Let $\mathcal A$ be an Abelian category (I am happy to assume that $\mathcal A\cong \mathrm{Mod}(R)$ for some ring $R$ if that helps). Given the following long exact sequence in $\mathcal A$ $$ 0\to F_2\to T_1\to X\to F_1\to T_0\to 0, $$ can we find a triangle $U\to X[1]\to V\to$ in the unbounded derived category $\mathbf{D}(\mathrm{Mod}(R))$ such that the following conditions hold true?
- $H^{-1}U=T_1$, $H^0U=T_0$ and $H^nU=0$ for all $n\neq 0,1$;
- $H^{-2}V=F_2$, $H^{-1}V=F_1$ and $H^mV=0$ for all $m\neq -1,-2$.
Of course that is easy to do if either $F_2=0$ or $T_0=0$.

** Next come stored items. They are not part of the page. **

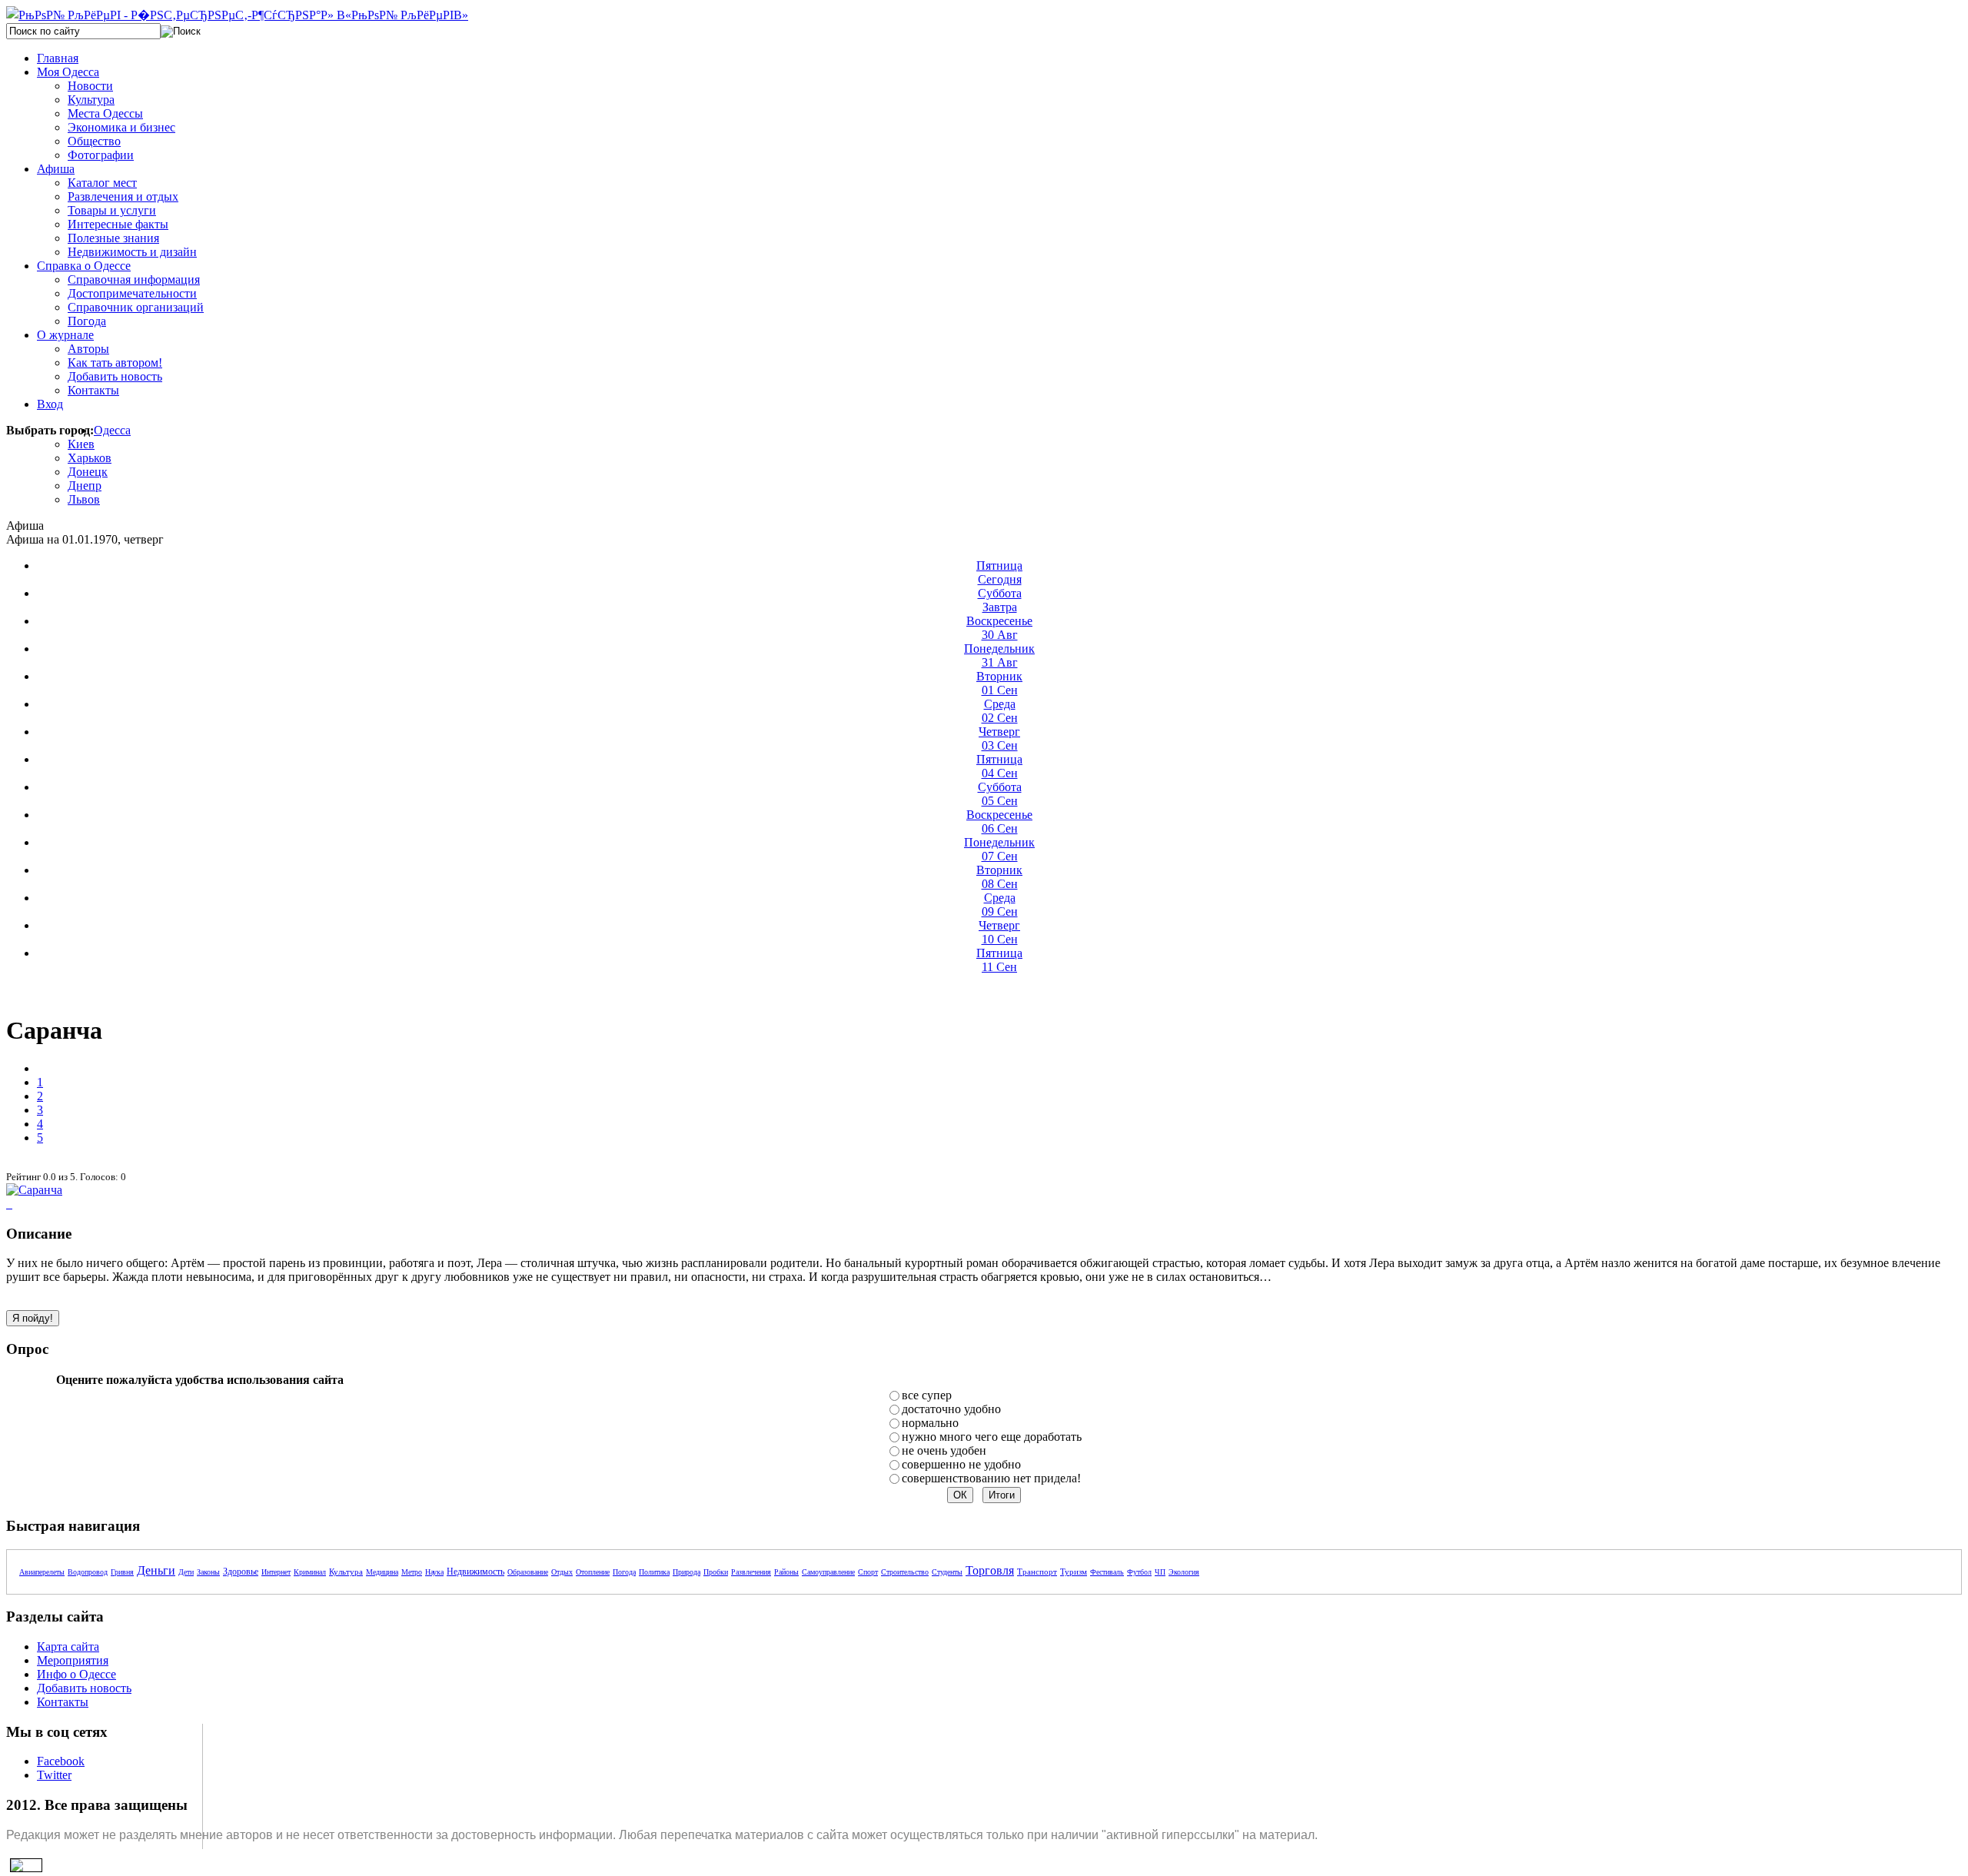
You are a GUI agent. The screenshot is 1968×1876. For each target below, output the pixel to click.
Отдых (562, 1572)
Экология (1183, 1572)
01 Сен (999, 683)
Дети (186, 1572)
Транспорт (1037, 1571)
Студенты (947, 1572)
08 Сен (999, 876)
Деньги (156, 1570)
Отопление (593, 1572)
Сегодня (999, 572)
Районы (786, 1572)
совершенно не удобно (961, 1464)
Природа (686, 1572)
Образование (527, 1572)
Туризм (1073, 1571)
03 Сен (999, 738)
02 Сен (1000, 710)
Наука (434, 1572)
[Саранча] (34, 1189)
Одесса (112, 430)
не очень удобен (944, 1450)
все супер (927, 1395)
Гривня (122, 1572)
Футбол (1139, 1572)
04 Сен (999, 766)
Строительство (905, 1572)
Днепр (84, 485)
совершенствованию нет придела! (991, 1478)
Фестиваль (1107, 1572)
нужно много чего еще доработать (992, 1436)
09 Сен (1000, 904)
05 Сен (1000, 793)
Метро (411, 1572)
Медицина (382, 1572)
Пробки (715, 1572)
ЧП (1160, 1572)
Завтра (1000, 600)
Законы (208, 1572)
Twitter (54, 1774)
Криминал (310, 1572)
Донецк (88, 471)
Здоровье (240, 1571)
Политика (654, 1572)
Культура (346, 1571)
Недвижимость (475, 1571)
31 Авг (999, 655)
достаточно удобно (951, 1408)
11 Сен (999, 959)
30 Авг (999, 627)
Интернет (276, 1572)
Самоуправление (828, 1572)
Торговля (990, 1570)
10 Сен (999, 932)
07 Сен (999, 849)
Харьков (89, 457)
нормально (930, 1422)
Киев (81, 444)
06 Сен (999, 821)
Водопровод (88, 1572)
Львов (84, 499)
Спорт (868, 1572)
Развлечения (751, 1572)
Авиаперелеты (42, 1572)
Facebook (61, 1761)
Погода (624, 1572)
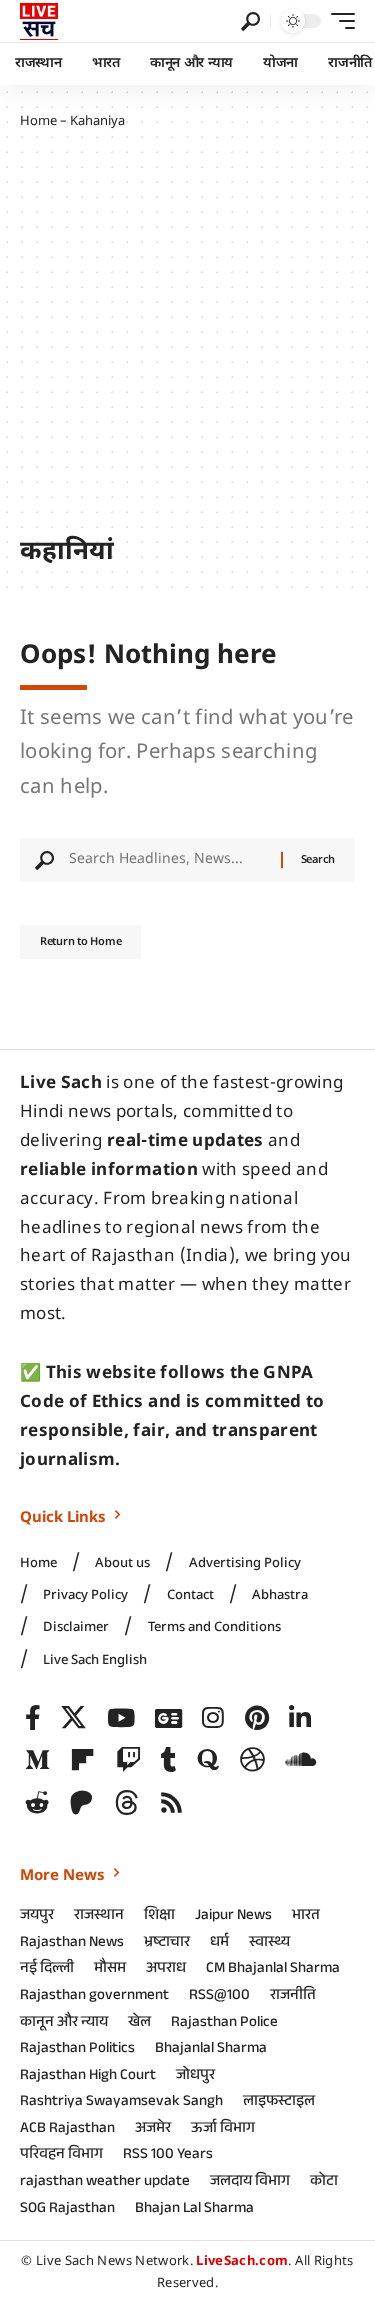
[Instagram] (213, 1718)
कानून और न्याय (64, 2024)
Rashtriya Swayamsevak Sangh (121, 2103)
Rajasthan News (72, 1944)
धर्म (219, 1944)
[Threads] (126, 1803)
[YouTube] (121, 1718)
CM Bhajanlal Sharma (273, 1970)
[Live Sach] (39, 21)
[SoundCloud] (300, 1760)
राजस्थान (99, 1917)
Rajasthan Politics (77, 2050)
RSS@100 (219, 1997)
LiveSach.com (242, 2261)
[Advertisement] (187, 334)
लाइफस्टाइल (279, 2103)
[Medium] (37, 1760)
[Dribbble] (252, 1760)
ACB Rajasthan (67, 2130)
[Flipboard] (82, 1760)
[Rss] (171, 1803)
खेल (139, 2024)
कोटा (324, 2183)
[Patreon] (81, 1803)
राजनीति (293, 1997)
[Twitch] (128, 1760)
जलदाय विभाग (250, 2183)
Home (38, 121)
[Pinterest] (257, 1718)
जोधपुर (195, 2077)
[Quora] (208, 1760)
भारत (306, 1917)
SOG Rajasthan (67, 2210)
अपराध (166, 1970)
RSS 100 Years (168, 2156)
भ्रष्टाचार (167, 1944)
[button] (250, 21)
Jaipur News (233, 1917)
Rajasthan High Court (88, 2077)
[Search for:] (167, 860)
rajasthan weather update (105, 2183)
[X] (73, 1718)
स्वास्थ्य (269, 1944)
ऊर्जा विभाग (223, 2130)
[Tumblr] (169, 1760)
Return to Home (80, 942)
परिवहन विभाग (61, 2156)
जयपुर (37, 1917)
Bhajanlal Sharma (211, 2050)
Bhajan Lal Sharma (194, 2210)
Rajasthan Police (224, 2024)
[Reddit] (37, 1803)
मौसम (110, 1970)
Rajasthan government (94, 1997)
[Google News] (168, 1718)
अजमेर (153, 2130)
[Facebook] (33, 1718)
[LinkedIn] (300, 1718)
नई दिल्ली (47, 1970)
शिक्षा (159, 1917)
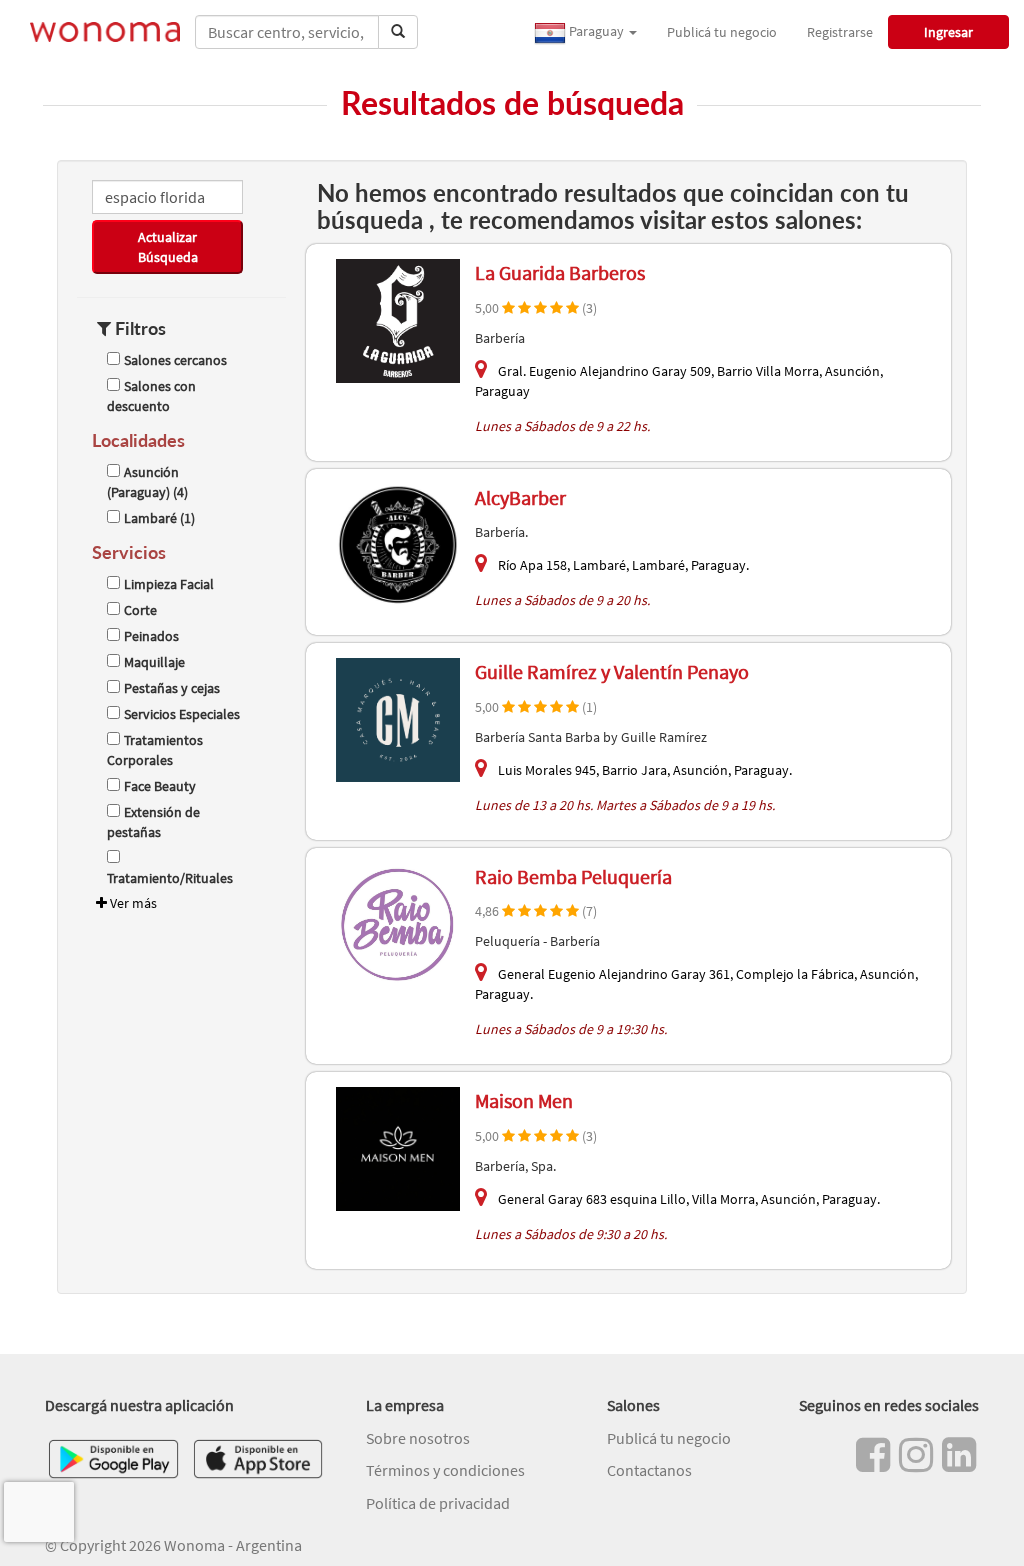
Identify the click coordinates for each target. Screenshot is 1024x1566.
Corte (140, 610)
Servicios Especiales (182, 714)
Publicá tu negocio (722, 32)
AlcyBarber (520, 497)
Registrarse (840, 32)
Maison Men (524, 1100)
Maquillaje (154, 662)
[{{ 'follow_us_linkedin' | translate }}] (959, 1455)
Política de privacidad (438, 1503)
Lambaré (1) (159, 518)
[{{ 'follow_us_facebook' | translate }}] (873, 1455)
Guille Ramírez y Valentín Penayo (612, 671)
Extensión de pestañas (153, 822)
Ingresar (948, 32)
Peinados (151, 636)
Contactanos (649, 1470)
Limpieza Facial (169, 584)
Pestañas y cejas (172, 688)
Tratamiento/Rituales (170, 878)
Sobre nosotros (418, 1438)
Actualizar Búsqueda (168, 247)
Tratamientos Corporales (155, 750)
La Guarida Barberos (560, 272)
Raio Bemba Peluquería (573, 876)
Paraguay (596, 31)
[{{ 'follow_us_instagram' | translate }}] (916, 1455)
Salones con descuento (151, 396)
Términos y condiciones (445, 1470)
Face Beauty (160, 786)
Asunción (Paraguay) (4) (147, 482)
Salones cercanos (175, 360)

Let $k$ be a field, and $R=k[x]/(x^2)$.
There is an exact sequence of $R$-modules $$0\to k\to R\to R\to R\to k\to0$$ (where $k$ denotes the one-dimensional $R$-module on which $x$ acts as zero).
Suppose a triangle of the required form exists. The first non-zero cohomology, in degree $-1$, of $U$ is $R$, which is injective as an $R$-module, and so splits off. The rest of the cohomology determines that $U\cong R[1]\oplus k$.
Since $\text{Hom}(k,R[1])=0$, the map $U\to R[1]$ in the triangle must be zero on restriction to the summand isomorphic to $k$, and so the cone $V$ has a summand isomorphic to $k[1]$, which is incompatible with the required cohomology of $V$.